⟨
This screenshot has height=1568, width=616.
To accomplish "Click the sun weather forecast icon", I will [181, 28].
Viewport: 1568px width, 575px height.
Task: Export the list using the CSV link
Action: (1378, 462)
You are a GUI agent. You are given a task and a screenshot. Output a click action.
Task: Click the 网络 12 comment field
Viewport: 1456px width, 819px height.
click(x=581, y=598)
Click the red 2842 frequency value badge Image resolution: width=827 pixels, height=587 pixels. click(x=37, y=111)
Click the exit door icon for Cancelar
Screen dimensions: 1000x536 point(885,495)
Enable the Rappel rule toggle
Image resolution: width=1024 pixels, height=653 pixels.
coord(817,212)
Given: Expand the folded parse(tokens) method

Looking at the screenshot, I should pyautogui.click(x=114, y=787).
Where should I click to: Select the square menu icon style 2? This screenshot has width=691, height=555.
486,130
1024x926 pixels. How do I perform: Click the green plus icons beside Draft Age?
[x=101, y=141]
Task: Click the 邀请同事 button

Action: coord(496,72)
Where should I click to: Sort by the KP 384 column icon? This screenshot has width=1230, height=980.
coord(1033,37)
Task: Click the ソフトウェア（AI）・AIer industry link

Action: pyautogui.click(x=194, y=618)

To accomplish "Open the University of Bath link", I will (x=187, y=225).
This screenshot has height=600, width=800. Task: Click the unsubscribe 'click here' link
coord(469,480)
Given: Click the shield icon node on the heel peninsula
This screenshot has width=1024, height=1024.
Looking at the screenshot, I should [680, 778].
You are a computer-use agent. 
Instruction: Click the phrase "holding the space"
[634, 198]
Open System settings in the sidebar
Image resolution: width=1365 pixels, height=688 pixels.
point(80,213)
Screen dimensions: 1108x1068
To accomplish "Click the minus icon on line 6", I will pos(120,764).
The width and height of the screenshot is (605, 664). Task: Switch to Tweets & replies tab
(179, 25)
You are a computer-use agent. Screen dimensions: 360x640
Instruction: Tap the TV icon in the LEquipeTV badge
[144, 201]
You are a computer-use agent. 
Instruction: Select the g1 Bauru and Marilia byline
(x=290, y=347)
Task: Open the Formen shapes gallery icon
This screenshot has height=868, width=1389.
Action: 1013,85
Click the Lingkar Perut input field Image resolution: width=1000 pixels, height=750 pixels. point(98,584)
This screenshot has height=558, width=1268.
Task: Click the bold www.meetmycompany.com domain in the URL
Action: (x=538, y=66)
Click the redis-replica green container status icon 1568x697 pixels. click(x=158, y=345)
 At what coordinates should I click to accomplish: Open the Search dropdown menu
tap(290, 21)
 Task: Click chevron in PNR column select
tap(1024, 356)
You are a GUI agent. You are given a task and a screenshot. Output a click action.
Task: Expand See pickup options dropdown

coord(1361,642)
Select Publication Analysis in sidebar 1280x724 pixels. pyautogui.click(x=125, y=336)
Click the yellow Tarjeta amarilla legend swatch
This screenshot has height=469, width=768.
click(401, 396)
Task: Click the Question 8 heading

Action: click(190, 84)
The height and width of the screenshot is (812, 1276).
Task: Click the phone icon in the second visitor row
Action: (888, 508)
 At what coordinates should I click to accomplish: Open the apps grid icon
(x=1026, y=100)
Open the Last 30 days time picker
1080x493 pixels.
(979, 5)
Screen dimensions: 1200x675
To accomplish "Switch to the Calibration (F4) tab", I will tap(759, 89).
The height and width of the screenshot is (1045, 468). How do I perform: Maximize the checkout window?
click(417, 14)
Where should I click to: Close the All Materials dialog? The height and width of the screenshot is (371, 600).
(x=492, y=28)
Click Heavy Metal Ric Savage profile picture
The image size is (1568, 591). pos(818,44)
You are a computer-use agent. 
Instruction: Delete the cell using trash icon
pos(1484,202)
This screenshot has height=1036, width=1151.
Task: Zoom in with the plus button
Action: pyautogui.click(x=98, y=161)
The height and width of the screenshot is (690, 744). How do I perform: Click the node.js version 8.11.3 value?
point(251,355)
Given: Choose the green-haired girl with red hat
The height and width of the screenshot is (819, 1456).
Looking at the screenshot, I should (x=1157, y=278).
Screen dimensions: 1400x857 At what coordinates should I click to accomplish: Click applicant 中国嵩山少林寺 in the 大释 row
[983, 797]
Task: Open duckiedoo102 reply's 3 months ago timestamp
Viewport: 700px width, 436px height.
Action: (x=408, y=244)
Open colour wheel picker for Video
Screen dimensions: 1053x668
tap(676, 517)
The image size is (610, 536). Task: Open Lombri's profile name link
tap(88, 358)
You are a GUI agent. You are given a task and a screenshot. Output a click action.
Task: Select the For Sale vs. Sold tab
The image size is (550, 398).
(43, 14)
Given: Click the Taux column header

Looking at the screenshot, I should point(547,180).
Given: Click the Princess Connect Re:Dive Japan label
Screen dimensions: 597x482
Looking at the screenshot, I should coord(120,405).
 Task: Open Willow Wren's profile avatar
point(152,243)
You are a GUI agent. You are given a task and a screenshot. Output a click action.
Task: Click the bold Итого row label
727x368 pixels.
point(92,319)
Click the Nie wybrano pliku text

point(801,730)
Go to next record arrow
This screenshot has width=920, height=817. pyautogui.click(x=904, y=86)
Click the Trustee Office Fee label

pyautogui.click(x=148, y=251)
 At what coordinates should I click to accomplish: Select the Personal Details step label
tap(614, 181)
⟩
Task instructions
Write out again, exactly as they appear above, the lines from the one containing "727x368 pixels." to the final line, and only those.

Exercise result
727x368 pixels.
point(92,319)
Click the Nie wybrano pliku text

point(801,730)
Go to next record arrow
This screenshot has width=920, height=817. pyautogui.click(x=904, y=86)
Click the Trustee Office Fee label

pyautogui.click(x=148, y=251)
 At what coordinates should I click to accomplish: Select the Personal Details step label
tap(614, 181)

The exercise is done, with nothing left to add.